As a Canadian of ethnically ambiguous appearance, people sometimes ask me where I’m from. If I follow up with Hamilton, they ask where my parents were from. “Winnipeg” rarely settles the line of questioning.

My interviewers are looking for a country of origin along the lines of my favourite, not totally inaccurate opening guess, “You look like you’re from Eastern Europe, but really far east.” East doesn’t typically include Manitoba.

I could explain that my grandparents lived in what was then Russia and Austria-Hungary but is now Ukraine and was previously Polish-Lithuania, but spoke a Germano-Hebraic language, and that their ancestors in turn came from somewhere else, and so on down the line; but saying I’m a nomad seems much simpler than relating the history of Ashkenazi migration, which is itself only one route of a much longer trek beginning in Canaan, or Ur, or Eden, or Africa, depending on how far back you want to go.

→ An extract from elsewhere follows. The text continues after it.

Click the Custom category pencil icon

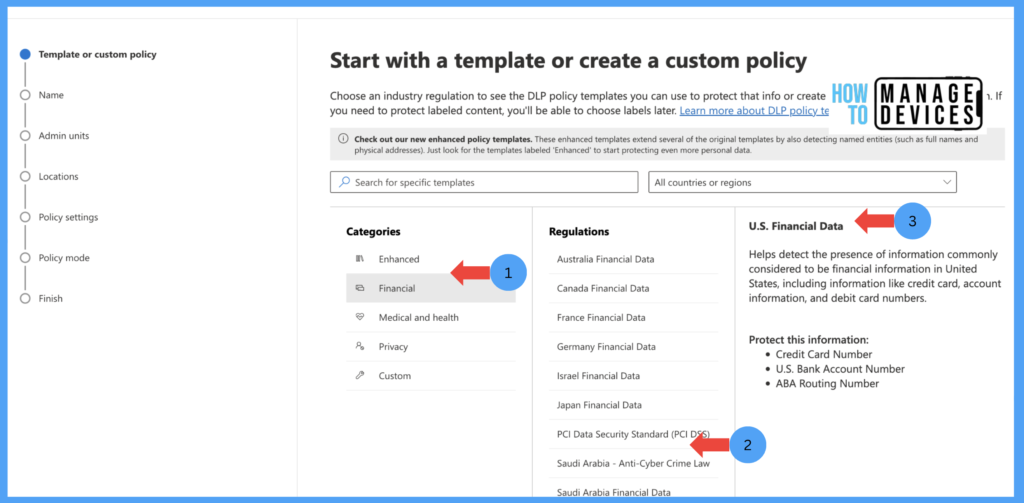pyautogui.click(x=360, y=376)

(I once tried answering that my ethnicity is also a religion, prompting my questioner to ask, “Islam?” No shortcuts to understanding there.)

But while difficult to explain to descendants of settled peoples and cause for the occasional identity crisis, a nomadic background is useful in today’s mobile economy where, as the editor of Fast Company magazine summarized in an article on millennials: “Our institutions are out of date; the long career is dead; any quest for solid rules is pointless, since we will be constantly rethinking them; you can’t rely on an established business model or a corporate ladder to point your way; silos between industries are breaking down; anything settled is vulnerable.”

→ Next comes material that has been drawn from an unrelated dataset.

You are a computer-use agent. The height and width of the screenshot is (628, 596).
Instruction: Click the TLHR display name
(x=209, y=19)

In the world thus described, the willingness, even chutzpah, to leave narrow straits for greener pastures is an evolutionary advantage.

Maybe I’ll settle down eventually, after the job drought passes. But it may take 40 years of wandering, subsisting on unleavened wages, to enter the land of milk and honey (or at least a comfortable upper middle class existence). And who knows where that promised position will be?

So now that I’ve made the trek from Hamilton to Boston, for an indeterminate period, final destination in life unknown, possessions in storage, office in a laptop case, I’ll recite that “My father was a wandering Aramean” bit at Passover once more with feeling.

Next year in... ?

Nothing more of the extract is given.